The pandemic is forcing moms out of work at great financial, societal and marital costs.
By Jessica Grose
Dharushana Muthulingam was on maternity leave with her second child when the pandemic began. In April, she returned to her full-time job as an infectious disease physician and public health researcher at Washington University in St. Louis, Mo. Muthulingam, 38, was working remotely with a team reviewing Covid results, figuring out if people needed retests, and guiding the hospital about how to take virus precautions.
She was working six to seven days a week, she said, including night-time calls, sometimes with her kids awake beside her. Muthulingam and her husband, a research scientist, had moved far from family in California and Idaho to work in St. Louis, and her father had a heart attack this year. Her husband’s job is less flexible than hers is for the first time in their relationship, and after he had taken on the extra domestic load for many years when her job was more intense, something had to give.
So Muthulingam made the difficult and painful decision to step back from her research position and go part-time as a physician — despite the fact that doing so may set back her academic career. And because she’s a public health researcher, that’s not just a personal loss, it’s an obvious loss to society.

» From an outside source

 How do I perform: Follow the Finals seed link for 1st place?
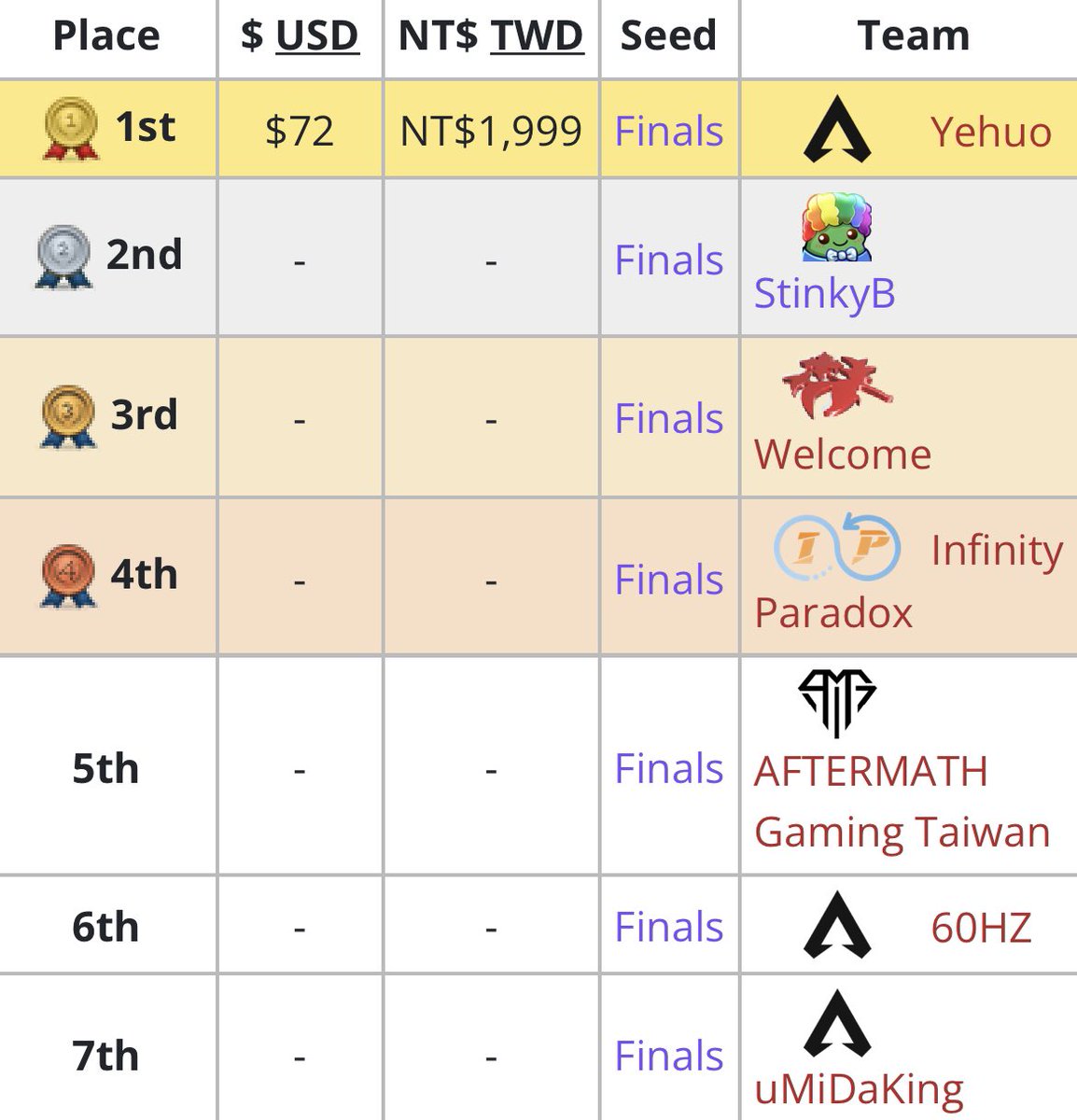click(669, 132)
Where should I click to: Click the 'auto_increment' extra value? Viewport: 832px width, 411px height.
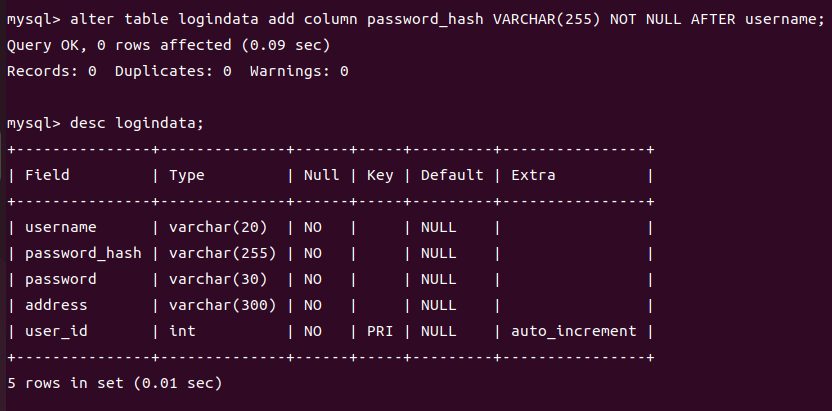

“My decision keeps me up at night,” she said. She knows that she can come back to this important work later, but right now her well-being and humanity are stretched too thin. “I have a lot of optimal circumstances,” she said, “A successful career trajectory, an A-plus feminist husband who tries to step up and do 50-percent plus, and I have a workplace that’s supportive. But at the end of the day that’s not enough.”
Many married mothers are finding themselves in the same untenable position Muthulingam did: making decisions that are sensible for their families in the near-term, but are also emotionally devastating and have long-lasting consequences. Women already accounted for the majority of jobs lost during the early days of pandemic. And every month since June, “there’s been a pronounced slowing of job growth and labor participation for married women,” according to Michael Madowitz, an economist at the Center for American Progress.